§ **EXERCISE BRIEF**: Go through the records below and copy out every line holding "computer".

=-=-=

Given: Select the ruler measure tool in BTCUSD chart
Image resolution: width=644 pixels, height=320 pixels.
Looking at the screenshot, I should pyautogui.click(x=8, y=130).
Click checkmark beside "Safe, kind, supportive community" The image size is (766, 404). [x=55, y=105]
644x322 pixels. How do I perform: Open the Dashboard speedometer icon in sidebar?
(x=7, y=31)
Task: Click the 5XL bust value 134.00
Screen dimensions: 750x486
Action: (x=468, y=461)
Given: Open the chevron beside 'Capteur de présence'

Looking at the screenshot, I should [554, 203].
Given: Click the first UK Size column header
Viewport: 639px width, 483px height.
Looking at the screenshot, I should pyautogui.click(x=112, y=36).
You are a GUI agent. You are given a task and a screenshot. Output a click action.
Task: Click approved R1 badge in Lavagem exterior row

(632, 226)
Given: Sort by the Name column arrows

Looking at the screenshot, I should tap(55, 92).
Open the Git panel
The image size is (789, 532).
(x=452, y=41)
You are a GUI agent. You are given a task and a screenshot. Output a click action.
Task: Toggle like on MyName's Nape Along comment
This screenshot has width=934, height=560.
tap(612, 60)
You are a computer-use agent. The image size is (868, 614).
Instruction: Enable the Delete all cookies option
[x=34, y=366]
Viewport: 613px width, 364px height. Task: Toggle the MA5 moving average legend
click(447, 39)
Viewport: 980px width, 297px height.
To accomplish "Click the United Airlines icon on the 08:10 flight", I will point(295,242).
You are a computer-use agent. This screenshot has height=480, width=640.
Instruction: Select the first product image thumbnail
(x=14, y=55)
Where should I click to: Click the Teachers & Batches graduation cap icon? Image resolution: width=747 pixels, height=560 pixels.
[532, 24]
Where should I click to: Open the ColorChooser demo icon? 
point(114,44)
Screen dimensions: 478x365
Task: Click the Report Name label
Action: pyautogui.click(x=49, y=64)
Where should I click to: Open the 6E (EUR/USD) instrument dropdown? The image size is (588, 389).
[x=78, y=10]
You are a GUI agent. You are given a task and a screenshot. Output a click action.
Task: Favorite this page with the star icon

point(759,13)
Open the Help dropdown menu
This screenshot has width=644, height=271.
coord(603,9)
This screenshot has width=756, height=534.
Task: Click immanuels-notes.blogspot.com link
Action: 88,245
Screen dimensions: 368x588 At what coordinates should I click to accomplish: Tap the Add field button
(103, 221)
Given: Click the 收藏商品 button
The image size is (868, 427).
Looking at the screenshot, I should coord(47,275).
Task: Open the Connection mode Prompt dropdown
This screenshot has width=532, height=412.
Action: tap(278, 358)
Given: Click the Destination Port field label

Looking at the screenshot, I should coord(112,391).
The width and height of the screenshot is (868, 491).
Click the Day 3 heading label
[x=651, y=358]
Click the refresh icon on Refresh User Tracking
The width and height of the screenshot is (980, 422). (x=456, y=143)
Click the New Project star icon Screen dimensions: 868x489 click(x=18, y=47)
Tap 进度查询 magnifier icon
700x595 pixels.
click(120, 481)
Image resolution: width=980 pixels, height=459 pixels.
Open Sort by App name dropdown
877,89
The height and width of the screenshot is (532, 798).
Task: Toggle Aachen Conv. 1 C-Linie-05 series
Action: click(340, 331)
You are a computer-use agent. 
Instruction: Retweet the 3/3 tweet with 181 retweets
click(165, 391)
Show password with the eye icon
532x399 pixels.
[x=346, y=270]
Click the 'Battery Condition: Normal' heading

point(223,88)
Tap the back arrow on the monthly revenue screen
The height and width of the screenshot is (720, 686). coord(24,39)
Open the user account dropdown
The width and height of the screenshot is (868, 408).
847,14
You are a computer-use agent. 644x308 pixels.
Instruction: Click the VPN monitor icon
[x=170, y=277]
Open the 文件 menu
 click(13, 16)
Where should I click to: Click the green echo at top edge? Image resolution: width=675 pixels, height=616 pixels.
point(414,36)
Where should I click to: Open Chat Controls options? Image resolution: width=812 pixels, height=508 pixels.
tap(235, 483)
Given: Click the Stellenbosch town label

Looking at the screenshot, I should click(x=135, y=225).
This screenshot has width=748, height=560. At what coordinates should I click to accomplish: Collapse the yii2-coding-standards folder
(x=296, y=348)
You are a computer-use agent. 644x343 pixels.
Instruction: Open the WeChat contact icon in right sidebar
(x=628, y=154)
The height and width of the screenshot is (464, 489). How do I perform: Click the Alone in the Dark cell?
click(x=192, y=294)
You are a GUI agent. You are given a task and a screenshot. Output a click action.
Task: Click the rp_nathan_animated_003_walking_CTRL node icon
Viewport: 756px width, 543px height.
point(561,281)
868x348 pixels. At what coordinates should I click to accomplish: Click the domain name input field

=-=-=

§ **RESULT OF THE TASK**:
You are a computer-use agent. The image size is (868, 614).
You are a computer-use agent. This screenshot has height=480, width=640.
You are a computer-use agent. 
You are a computer-use agent. 644x308 pixels.
You are a computer-use agent. 644x343 pixels.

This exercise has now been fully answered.